Sat, Jul 04, 2009

News Elsewhere

Financial crunch spurs hospitals to cut costs

The Associated Press
Tucson, Arizona | Published: 01.12.2009
PHOENIX — As more patients delay medical care, don't pay their full bills or lose their health insurance, Arizona's hospitals are facing such a severe financial crunch that some facilities are delaying expansions and cutting costs to ride out the recession.
In an industry that embarked on a $3.3 billion building spree this decade, the Phoenix metropolitan area's largest hospitals suddenly have turned frugal.
Hospitals are scaling back hiring, cutting temporary positions and paring budgets.
The bad economy means fewer patients, said Dale Spartz, vice president of human resources at John C. Lincoln Health Network.
John C. Lincoln has suspended plans to build a new patient tower at its North Mountain Hospital in the Sunnyslope area of Phoenix. The hospital's budget managers expect to take further action, perhaps as early as mid-February.
Banner Health, Arizona's second-largest private employer, laid off six workers this week as it closed a bariatric unit at Banner Good Samaritan Medical Center and folded it into weight-loss units at two other Banner hospitals in Gilbert and Glendale.
Despite a nearly 10 percent increase in employment from 2007 to 2008, the Banner Health system expects to trim $60 million from its budget this year.
Cost-cutting measures include delaying the opening of Banner's Ironwood hospital under construction in Queen Creek, limiting travel, enforcing time-clock procedures, forgoing uniform purchases and halting executive pay raises.
St.
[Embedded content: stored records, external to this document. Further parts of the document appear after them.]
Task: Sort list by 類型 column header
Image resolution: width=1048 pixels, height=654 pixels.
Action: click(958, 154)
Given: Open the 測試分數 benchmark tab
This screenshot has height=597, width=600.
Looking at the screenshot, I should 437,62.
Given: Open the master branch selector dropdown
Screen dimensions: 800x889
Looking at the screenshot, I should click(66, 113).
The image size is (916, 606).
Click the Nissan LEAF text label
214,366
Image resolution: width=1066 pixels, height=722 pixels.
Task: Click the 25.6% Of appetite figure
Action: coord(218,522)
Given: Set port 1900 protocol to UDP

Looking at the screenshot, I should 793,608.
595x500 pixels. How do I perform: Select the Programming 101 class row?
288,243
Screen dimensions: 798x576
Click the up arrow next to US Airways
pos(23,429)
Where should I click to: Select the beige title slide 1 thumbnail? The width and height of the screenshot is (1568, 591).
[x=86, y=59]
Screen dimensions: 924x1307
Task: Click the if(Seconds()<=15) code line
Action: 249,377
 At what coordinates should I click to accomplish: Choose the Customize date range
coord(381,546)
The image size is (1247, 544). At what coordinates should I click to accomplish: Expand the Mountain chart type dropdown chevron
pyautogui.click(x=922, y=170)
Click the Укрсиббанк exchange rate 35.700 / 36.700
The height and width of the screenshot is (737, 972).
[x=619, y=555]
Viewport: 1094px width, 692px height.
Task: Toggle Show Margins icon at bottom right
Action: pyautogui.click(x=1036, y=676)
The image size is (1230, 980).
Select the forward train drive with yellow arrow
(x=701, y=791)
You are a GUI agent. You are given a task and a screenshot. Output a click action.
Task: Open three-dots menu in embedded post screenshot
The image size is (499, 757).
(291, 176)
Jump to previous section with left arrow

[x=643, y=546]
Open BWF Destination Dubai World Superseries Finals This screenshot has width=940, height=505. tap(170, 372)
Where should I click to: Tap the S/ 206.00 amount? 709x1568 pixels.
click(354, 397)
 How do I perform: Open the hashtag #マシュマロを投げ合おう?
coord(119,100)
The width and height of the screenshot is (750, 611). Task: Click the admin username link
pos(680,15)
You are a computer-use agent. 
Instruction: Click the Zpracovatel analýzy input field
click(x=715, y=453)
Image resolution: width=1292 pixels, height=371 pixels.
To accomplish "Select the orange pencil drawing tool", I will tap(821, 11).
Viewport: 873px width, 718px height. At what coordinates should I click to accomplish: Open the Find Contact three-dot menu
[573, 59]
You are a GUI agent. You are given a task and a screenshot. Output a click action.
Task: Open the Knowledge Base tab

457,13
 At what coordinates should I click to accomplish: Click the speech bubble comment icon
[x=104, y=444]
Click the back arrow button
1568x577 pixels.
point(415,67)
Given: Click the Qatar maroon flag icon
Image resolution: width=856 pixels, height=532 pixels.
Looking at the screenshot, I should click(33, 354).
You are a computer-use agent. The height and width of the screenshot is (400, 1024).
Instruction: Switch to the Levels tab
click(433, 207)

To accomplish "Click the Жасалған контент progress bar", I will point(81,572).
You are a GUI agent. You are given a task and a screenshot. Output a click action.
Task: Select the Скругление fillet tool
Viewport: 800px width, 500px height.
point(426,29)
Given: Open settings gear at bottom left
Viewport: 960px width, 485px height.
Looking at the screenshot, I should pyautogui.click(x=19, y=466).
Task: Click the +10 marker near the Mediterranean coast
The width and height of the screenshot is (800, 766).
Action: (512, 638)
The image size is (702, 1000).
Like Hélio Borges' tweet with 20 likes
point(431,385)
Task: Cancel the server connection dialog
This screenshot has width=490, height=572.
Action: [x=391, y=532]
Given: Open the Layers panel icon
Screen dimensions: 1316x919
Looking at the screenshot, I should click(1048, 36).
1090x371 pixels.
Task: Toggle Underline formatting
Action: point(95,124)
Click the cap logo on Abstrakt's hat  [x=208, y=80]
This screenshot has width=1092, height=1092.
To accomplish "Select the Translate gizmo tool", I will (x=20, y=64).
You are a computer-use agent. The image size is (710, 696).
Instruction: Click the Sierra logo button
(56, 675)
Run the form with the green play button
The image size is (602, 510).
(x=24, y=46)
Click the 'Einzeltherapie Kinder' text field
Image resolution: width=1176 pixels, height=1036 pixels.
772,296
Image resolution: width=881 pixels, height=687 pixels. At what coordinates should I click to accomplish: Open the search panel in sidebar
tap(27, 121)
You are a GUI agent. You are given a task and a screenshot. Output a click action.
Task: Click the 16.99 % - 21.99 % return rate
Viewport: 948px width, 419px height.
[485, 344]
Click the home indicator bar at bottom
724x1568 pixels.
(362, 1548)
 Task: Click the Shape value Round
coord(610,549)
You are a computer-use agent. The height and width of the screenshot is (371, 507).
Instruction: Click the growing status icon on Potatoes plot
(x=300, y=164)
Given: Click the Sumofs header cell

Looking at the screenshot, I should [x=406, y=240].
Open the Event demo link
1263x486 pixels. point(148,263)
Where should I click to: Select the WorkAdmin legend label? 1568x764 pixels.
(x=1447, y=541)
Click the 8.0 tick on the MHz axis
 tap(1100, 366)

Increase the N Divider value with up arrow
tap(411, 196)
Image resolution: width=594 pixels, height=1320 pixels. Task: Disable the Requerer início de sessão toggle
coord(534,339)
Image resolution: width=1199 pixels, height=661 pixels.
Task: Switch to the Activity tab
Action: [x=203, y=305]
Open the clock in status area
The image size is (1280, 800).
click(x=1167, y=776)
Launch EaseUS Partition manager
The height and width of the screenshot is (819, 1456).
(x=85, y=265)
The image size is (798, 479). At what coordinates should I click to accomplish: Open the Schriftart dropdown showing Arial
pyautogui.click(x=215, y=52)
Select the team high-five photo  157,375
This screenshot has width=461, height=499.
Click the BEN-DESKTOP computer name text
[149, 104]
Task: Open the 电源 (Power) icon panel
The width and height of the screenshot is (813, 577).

Joseph's Hospital and Medical Center in Phoenix has cut employee perks such as holiday gifts, meals and celebrations, and its parent organization, Catholic Healthcare West, froze equipment purchases.
People have cut back on elective procedures, such as knee replacements or weight-loss surgery, traditionally moneymakers for hospitals.
Hospitals say they have noticed an increase in the number of uninsured patients seeking care at emergency rooms, and even those who have coverage are struggling to pay their portion of the bill.